= Kemron =

Kemron is the name of a drug which was released in Kenya in 1991 and was alleged to be highly effective in removing the symptoms of AIDS. When put under international scrutiny, the treatment was seen to perform no better than placebo. The advent of the drug was notable for the government support and international attention it received.

==Claim==
In August 1990, Kenyan researcher Davy Koech, director of the Kenya Medical Research Institute, announced that when his HIV patients chewed wafers laced with tiny amounts of alpha interferon, most had greatly improved health and some cleared HIV from their blood entirely. The alpha interferon, named "Kemron" for this use, was a drug used to treat cancer in much greater doses.

In 1993, Professor Arthur Obel, a Kenyan scientist, claimed that Kemron and another drug called Pearl Omega could cure HIV/AIDS. Kemron was later proved to be ineffective and Pearl Omega had very few positive outcomes. Obel tested on patients with these drugs and these patients filed a lawsuit on Obel for testing unproven drugs on them. The government later denounced both drugs and Obel's reputation has been discredited.

==Response==
After reviewing the experimental data, internationally recognized AIDS experts and health officials in the United States said that there was no merit to the claim.

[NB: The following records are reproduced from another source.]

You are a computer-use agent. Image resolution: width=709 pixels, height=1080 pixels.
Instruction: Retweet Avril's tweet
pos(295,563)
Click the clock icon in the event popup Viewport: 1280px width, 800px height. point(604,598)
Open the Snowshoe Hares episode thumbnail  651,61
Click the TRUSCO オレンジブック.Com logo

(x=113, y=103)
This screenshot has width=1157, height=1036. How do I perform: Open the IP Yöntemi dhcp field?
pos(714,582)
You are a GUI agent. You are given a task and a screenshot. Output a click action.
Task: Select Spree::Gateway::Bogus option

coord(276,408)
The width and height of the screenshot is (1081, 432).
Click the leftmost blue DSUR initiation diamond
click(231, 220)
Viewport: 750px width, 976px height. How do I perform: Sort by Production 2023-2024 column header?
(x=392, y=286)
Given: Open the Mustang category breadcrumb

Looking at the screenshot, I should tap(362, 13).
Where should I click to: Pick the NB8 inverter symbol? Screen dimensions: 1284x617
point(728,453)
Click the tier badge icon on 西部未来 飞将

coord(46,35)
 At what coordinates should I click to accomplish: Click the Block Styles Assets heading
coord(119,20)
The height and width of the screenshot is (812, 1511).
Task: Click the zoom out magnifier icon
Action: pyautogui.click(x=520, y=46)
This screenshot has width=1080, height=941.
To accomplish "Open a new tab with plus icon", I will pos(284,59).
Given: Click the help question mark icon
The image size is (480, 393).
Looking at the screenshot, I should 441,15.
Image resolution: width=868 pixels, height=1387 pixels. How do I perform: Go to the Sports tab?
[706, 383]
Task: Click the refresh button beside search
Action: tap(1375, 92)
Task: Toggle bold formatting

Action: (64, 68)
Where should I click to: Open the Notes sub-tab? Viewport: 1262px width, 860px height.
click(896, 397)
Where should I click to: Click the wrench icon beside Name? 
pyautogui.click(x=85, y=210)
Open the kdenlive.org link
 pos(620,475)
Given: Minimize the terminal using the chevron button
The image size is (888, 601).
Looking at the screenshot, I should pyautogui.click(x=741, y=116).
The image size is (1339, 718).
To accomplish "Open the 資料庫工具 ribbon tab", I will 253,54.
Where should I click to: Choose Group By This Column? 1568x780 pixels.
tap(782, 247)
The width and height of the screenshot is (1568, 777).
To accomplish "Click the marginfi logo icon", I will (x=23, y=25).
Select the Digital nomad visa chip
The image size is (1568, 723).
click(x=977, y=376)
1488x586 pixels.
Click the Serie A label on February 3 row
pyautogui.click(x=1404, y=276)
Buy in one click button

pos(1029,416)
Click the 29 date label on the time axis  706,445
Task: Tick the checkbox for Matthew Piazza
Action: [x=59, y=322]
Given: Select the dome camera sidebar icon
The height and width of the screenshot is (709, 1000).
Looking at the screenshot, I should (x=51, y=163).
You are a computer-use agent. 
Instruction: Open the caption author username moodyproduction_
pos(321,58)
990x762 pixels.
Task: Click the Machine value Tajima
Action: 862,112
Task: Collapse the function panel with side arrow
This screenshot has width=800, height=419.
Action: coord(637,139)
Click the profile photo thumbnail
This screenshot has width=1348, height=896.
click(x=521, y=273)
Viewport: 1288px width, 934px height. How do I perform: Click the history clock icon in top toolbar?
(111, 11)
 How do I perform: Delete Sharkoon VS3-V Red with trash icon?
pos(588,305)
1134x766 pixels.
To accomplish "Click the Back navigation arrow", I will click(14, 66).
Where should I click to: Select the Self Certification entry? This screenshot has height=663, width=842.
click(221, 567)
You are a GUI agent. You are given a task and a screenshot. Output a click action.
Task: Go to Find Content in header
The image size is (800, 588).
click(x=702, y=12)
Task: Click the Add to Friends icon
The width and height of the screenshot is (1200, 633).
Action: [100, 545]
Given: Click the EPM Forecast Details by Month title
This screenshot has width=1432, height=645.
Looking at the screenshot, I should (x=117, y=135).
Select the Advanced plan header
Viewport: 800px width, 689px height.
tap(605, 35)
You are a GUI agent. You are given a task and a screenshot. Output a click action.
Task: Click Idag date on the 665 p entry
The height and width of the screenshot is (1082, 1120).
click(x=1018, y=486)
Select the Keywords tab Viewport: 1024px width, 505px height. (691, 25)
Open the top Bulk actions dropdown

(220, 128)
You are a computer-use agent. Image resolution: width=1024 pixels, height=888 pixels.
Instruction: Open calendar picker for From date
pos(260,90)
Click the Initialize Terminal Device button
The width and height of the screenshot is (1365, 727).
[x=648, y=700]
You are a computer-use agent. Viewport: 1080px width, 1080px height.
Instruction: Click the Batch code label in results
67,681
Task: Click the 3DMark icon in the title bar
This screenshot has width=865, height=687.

Kenyan president Daniel arap Moi announced that "Fifty AIDS victims have already been cured" and Koech dismissed the skepticism of Western scientists. Barbara Justice, a physician in New York, claimed that 82% of AIDS patients at the Abundant Life clinic saw increases in their appetites and "other improvements."
Neither the World Health Organization nor the NIH found evidence that Kemron performed better than placebo.

==Withdrawal of claim==
Support of the drug proved to be an accomplishment for many of its supporters as the drug cured patients under controlled conditions.

The University of Pretoria and the Government of South Africa ultimately were not able to support the claim of the drug's efficacy.